The request ▸ Can you transcribe the listing between the lines holding "You are a computer-use" and "Action: 398,446", inclusive, reproducing those lines exactly but leaving out the pictures?

Data to use ▸

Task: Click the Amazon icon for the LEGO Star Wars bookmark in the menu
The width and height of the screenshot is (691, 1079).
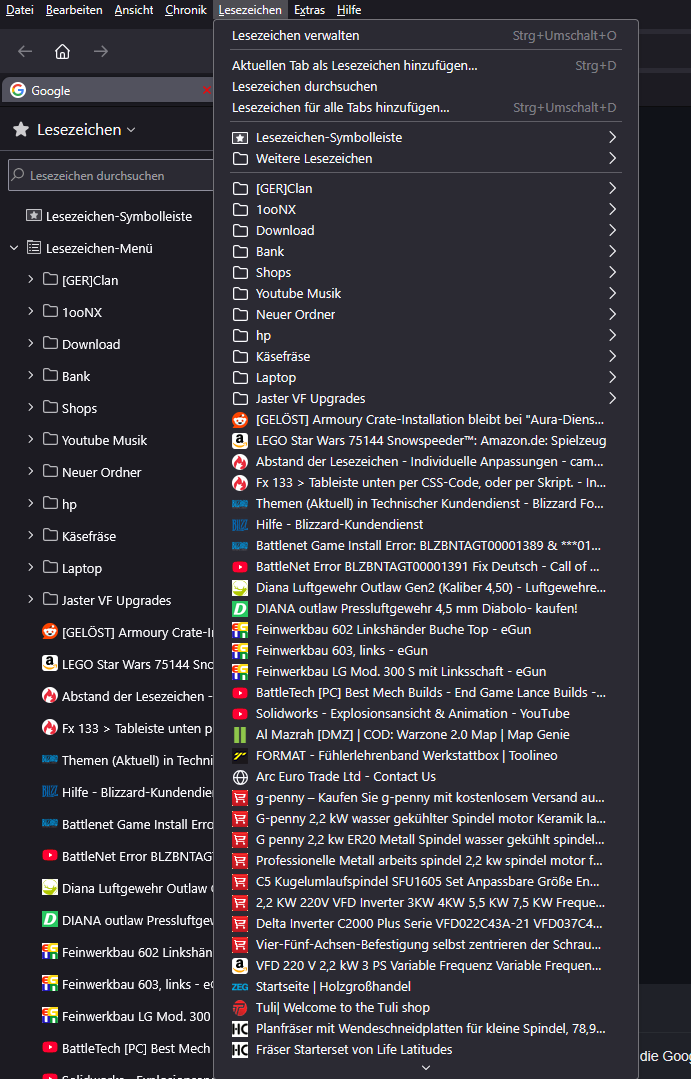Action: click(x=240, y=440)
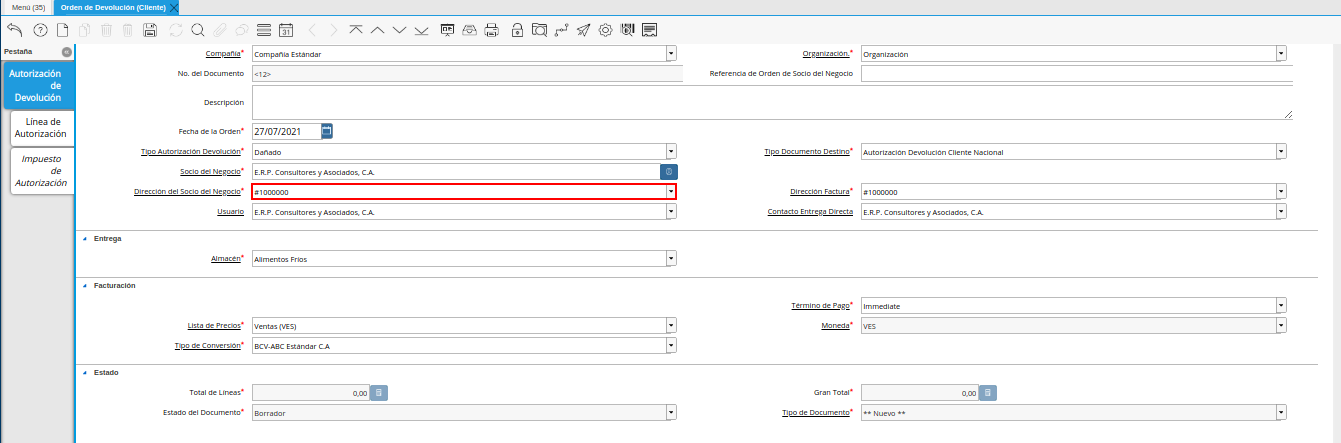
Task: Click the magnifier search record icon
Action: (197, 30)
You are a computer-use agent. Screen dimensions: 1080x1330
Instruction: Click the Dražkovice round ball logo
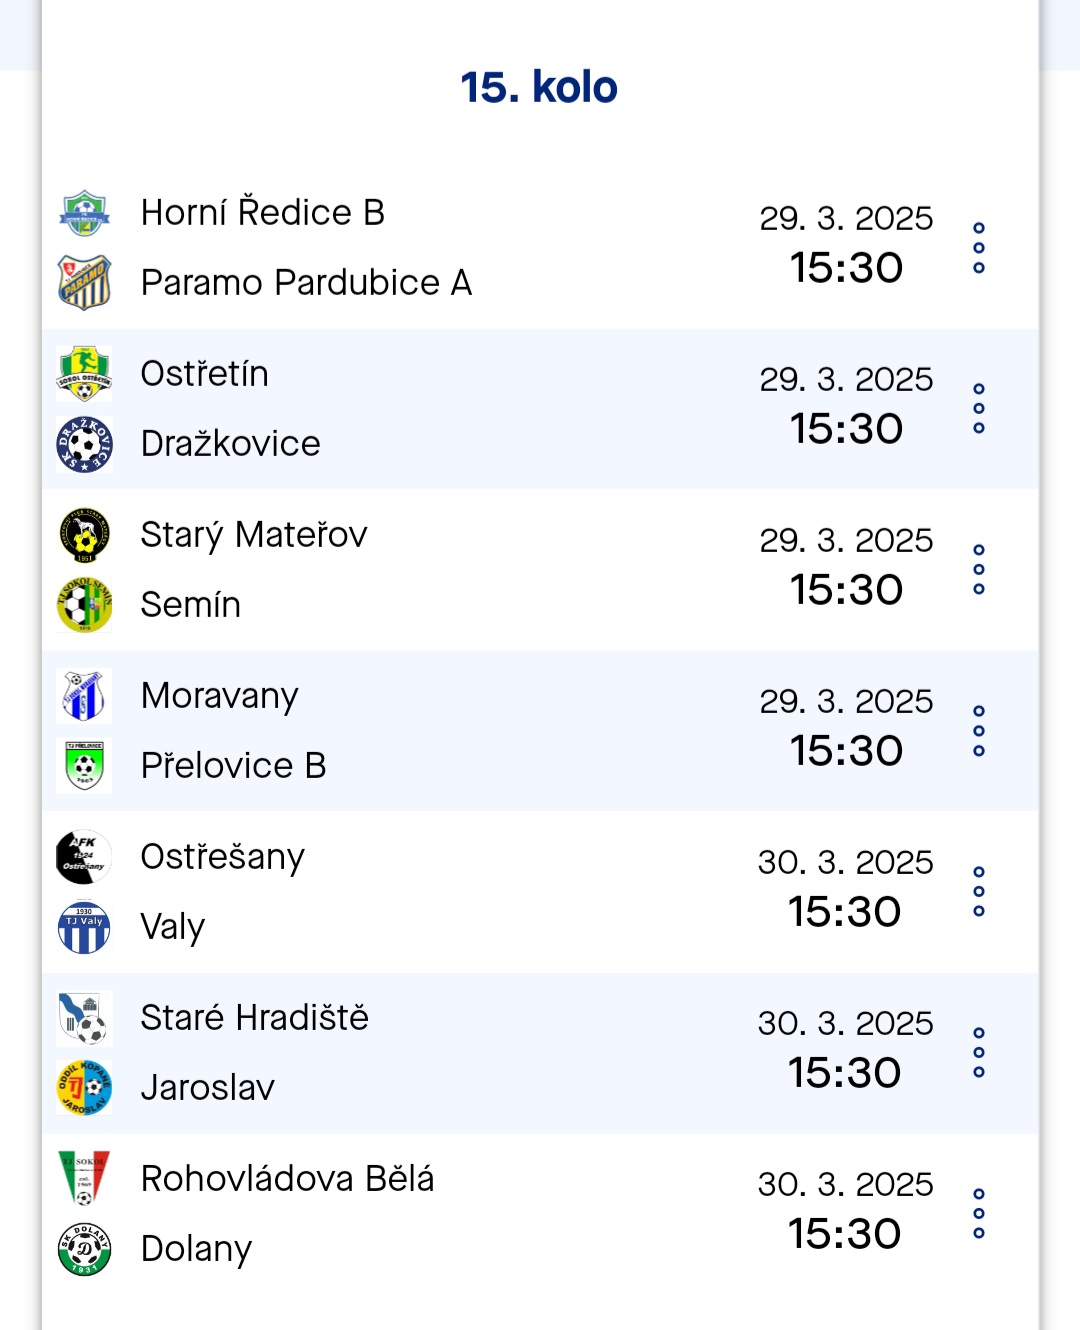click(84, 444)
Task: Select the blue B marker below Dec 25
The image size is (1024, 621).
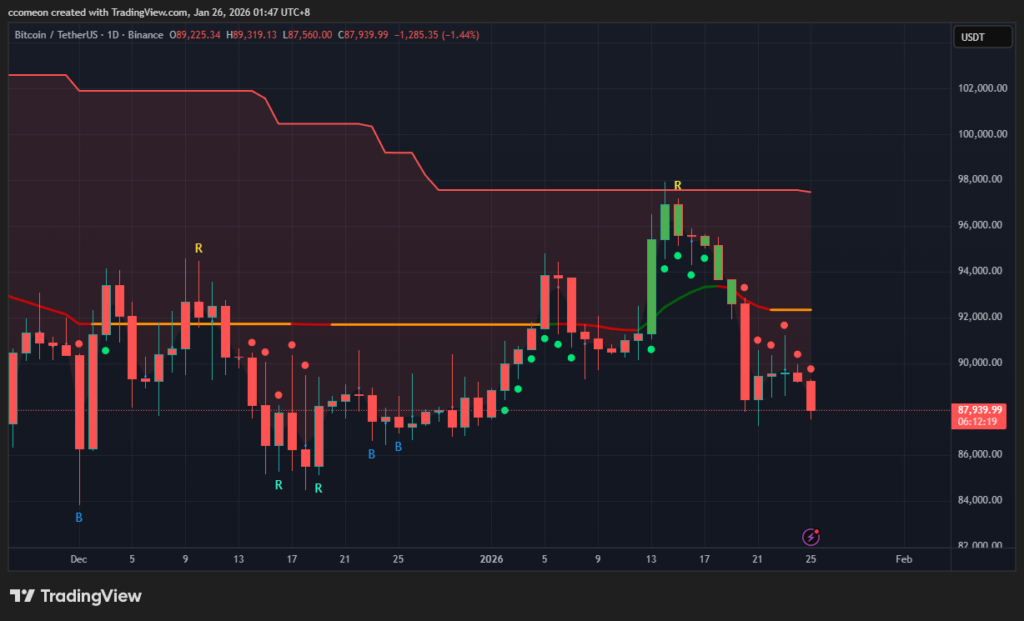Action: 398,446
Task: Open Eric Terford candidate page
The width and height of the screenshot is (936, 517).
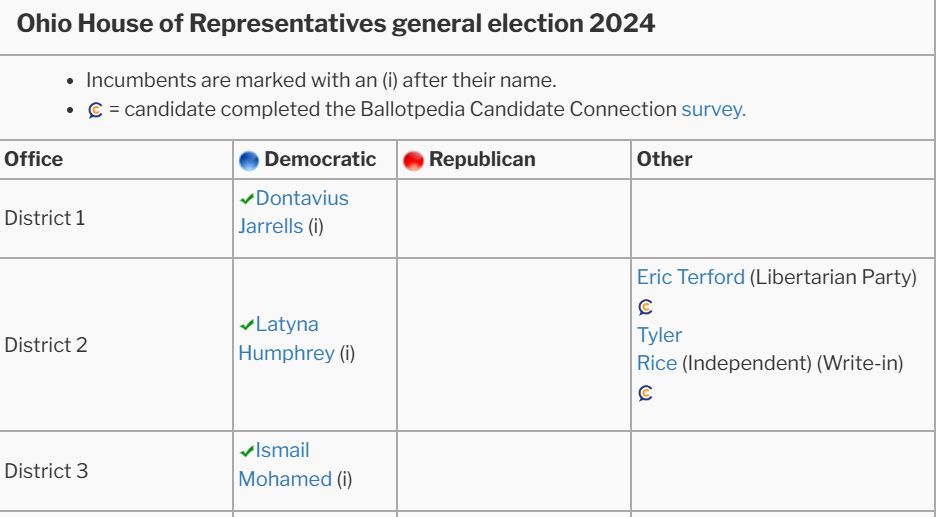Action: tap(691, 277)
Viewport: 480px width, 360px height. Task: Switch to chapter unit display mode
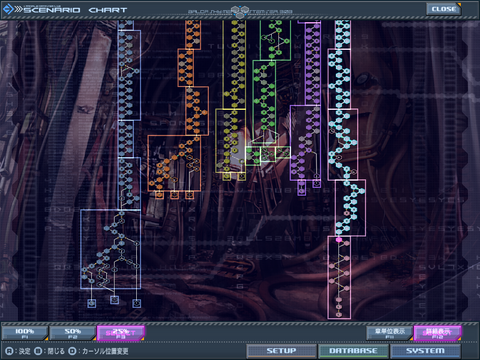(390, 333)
---
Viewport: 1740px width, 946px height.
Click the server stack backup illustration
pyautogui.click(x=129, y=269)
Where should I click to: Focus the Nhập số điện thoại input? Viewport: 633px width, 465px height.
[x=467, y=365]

Solution for this task ▸
You are a computer-use agent. Screen dimensions: 1080x1330
Instruction: Click the Dražkovice round ball logo
click(84, 444)
Task: Select the blue B marker below Dec 25
The image size is (1024, 621).
Action: 398,446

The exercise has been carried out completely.